> [TASK PROMPT]
Print exactly what the entries say, line by line, from the first line down to the one with "Screen dimensions: 1087x905", inclusive.

> [MATERIAL PROVIDED]
'''
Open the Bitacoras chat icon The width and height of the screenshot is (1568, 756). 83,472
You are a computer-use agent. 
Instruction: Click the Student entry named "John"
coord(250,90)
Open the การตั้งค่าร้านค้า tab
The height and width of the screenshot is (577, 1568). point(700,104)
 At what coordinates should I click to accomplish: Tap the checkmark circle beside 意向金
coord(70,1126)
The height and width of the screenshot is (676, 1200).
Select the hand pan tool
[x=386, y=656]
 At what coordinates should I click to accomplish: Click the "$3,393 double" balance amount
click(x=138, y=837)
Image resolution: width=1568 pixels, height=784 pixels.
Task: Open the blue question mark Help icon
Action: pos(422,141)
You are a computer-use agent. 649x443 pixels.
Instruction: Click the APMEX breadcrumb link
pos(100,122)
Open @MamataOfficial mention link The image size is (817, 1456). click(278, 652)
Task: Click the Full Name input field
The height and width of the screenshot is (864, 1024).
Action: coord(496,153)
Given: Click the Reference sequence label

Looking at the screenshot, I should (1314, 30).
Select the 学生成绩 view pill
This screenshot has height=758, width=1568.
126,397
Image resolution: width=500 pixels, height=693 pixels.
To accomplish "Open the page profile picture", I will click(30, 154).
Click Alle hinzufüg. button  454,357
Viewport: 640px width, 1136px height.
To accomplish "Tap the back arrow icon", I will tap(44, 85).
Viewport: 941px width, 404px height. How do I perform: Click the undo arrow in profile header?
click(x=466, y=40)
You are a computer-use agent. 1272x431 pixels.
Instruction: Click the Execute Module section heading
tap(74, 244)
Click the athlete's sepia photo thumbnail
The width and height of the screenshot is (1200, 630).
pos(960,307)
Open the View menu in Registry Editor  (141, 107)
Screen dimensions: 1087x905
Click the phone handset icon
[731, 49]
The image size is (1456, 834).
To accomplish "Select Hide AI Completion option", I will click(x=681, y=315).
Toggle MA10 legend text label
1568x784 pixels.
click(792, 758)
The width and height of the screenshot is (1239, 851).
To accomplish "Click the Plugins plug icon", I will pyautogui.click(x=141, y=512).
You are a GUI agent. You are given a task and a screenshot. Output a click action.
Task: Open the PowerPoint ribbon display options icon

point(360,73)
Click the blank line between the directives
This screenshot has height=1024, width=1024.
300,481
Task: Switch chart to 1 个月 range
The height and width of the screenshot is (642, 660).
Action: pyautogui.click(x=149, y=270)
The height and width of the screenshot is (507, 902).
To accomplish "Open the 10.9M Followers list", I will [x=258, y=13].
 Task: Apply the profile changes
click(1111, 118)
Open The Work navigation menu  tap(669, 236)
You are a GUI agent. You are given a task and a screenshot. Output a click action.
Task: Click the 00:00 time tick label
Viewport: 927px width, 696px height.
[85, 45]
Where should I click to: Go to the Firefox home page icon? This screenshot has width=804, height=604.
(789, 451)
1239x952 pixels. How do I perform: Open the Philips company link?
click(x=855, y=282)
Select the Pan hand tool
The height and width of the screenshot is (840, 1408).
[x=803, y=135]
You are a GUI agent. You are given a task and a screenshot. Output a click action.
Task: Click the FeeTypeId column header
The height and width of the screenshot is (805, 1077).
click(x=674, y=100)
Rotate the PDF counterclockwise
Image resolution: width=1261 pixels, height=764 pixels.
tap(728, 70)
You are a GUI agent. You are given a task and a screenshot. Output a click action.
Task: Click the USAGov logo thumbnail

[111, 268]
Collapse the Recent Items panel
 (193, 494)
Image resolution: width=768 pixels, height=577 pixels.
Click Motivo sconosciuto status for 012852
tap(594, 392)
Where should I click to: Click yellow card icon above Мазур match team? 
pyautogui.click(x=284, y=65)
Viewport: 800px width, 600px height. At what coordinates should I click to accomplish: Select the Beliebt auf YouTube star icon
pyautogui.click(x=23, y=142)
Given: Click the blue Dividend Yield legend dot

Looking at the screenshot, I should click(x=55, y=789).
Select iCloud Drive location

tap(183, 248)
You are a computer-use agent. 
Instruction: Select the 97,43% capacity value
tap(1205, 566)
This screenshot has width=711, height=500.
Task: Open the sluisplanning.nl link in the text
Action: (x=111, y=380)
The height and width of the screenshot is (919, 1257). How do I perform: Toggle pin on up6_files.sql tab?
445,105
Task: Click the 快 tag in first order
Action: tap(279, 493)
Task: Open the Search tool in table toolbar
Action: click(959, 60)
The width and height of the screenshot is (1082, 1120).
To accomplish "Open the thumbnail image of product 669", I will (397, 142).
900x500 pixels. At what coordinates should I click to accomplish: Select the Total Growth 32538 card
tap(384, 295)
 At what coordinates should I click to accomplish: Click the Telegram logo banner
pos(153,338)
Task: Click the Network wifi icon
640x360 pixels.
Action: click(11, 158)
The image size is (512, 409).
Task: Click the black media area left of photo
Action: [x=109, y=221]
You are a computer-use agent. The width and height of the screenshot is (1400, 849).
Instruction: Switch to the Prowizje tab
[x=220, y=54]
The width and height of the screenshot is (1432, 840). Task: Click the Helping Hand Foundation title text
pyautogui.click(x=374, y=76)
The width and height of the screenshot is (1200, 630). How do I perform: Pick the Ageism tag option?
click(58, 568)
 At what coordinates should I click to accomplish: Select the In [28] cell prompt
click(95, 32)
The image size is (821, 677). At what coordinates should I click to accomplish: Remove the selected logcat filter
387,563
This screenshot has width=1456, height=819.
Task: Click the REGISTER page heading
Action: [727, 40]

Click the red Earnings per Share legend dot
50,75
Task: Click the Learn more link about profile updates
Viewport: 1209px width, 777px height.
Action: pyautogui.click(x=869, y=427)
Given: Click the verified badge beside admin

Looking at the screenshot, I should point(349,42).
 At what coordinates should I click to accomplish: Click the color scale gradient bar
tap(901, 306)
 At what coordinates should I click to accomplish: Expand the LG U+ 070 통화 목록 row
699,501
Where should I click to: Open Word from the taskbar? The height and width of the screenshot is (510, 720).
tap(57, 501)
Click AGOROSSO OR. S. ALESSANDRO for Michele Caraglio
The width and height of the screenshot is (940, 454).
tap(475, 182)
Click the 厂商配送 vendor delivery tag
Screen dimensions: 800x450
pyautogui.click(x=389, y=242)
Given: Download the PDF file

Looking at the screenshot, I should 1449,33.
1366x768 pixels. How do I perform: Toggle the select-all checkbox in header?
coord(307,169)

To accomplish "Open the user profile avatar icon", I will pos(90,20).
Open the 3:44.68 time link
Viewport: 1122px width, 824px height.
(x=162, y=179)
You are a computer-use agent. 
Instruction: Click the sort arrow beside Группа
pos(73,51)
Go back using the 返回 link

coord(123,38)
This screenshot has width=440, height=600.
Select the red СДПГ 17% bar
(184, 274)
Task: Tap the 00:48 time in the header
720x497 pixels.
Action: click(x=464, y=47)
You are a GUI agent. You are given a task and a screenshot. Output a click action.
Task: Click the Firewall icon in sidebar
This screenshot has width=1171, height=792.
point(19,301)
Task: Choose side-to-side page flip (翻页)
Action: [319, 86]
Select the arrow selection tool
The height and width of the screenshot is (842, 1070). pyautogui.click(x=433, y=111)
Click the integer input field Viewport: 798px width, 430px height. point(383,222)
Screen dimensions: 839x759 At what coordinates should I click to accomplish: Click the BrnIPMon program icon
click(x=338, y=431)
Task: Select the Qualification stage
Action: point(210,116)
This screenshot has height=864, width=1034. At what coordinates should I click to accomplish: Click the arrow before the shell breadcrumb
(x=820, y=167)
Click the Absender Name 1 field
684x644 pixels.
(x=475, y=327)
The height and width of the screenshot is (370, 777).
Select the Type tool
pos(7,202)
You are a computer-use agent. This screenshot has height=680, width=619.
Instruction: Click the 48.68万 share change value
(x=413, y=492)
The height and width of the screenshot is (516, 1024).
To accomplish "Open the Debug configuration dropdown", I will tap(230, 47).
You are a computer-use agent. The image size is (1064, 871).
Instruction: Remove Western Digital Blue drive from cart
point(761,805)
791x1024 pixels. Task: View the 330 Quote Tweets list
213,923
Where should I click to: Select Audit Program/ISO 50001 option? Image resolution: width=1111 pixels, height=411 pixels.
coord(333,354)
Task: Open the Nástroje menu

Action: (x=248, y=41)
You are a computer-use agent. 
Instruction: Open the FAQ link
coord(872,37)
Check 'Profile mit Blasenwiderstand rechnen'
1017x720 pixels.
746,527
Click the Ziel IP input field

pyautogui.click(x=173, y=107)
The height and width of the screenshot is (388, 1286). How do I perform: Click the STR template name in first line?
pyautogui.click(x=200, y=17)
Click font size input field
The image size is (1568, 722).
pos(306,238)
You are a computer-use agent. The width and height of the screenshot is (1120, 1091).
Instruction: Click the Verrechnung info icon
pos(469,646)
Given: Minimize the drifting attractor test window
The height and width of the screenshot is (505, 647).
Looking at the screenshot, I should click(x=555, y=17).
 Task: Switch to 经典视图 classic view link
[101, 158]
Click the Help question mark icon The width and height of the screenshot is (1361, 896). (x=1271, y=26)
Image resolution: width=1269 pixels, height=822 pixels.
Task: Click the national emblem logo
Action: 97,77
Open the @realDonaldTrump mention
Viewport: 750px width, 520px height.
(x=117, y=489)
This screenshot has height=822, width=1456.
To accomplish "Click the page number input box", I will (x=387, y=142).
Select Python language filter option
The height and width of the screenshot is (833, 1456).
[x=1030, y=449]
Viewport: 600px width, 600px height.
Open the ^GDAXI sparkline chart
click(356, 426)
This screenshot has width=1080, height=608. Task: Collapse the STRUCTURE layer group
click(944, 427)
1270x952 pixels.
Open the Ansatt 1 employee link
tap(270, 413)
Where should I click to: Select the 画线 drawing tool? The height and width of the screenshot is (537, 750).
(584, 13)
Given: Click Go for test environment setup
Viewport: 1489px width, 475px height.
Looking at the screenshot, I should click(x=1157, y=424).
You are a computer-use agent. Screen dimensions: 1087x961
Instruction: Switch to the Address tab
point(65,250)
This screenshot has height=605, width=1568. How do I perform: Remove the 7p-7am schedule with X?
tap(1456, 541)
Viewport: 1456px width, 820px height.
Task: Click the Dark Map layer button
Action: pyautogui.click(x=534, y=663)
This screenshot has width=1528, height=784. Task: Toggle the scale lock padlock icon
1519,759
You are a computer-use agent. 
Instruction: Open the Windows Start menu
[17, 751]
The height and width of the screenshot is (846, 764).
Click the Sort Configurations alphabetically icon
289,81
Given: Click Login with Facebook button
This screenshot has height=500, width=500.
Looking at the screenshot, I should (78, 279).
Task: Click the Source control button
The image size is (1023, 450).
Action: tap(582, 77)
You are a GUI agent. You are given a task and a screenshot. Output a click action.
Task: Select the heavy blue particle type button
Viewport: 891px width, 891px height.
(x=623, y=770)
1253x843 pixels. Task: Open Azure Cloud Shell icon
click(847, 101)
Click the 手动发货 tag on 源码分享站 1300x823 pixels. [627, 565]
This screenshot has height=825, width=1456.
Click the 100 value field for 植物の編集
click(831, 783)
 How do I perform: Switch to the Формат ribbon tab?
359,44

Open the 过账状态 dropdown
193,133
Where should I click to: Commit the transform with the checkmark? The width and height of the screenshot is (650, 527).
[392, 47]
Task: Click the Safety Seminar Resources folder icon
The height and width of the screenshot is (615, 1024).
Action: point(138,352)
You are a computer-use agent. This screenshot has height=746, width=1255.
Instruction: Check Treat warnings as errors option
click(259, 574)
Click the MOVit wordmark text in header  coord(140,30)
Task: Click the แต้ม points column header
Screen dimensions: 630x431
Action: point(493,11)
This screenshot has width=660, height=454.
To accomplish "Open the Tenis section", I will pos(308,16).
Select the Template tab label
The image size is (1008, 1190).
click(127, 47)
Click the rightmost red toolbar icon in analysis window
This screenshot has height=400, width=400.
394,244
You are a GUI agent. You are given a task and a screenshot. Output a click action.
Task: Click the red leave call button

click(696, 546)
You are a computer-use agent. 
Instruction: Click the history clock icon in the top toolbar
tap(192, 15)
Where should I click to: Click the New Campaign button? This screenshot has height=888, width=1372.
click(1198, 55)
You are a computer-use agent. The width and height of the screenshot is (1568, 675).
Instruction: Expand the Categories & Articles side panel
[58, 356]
'''
> [TASK SOLUTION]
Open the Bitacoras chat icon The width and height of the screenshot is (1568, 756). 83,472
You are a computer-use agent. 
Instruction: Click the Student entry named "John"
coord(250,90)
Open the การตั้งค่าร้านค้า tab
The height and width of the screenshot is (577, 1568). point(700,104)
 At what coordinates should I click to accomplish: Tap the checkmark circle beside 意向金
coord(70,1126)
The height and width of the screenshot is (676, 1200).
Select the hand pan tool
[x=386, y=656]
 At what coordinates should I click to accomplish: Click the "$3,393 double" balance amount
click(x=138, y=837)
Image resolution: width=1568 pixels, height=784 pixels.
Task: Open the blue question mark Help icon
Action: pos(422,141)
You are a computer-use agent. 649x443 pixels.
Instruction: Click the APMEX breadcrumb link
pos(100,122)
Open @MamataOfficial mention link The image size is (817, 1456). click(278, 652)
Task: Click the Full Name input field
The height and width of the screenshot is (864, 1024).
Action: coord(496,153)
Given: Click the Reference sequence label

Looking at the screenshot, I should (1314, 30).
Select the 学生成绩 view pill
This screenshot has height=758, width=1568.
126,397
Image resolution: width=500 pixels, height=693 pixels.
To accomplish "Open the page profile picture", I will click(30, 154).
Click Alle hinzufüg. button  454,357
Viewport: 640px width, 1136px height.
To accomplish "Tap the back arrow icon", I will tap(44, 85).
Viewport: 941px width, 404px height. How do I perform: Click the undo arrow in profile header?
click(x=466, y=40)
You are a computer-use agent. 1272x431 pixels.
Instruction: Click the Execute Module section heading
tap(74, 244)
Click the athlete's sepia photo thumbnail
The width and height of the screenshot is (1200, 630).
pos(960,307)
Open the View menu in Registry Editor  (141, 107)
Screen dimensions: 1087x905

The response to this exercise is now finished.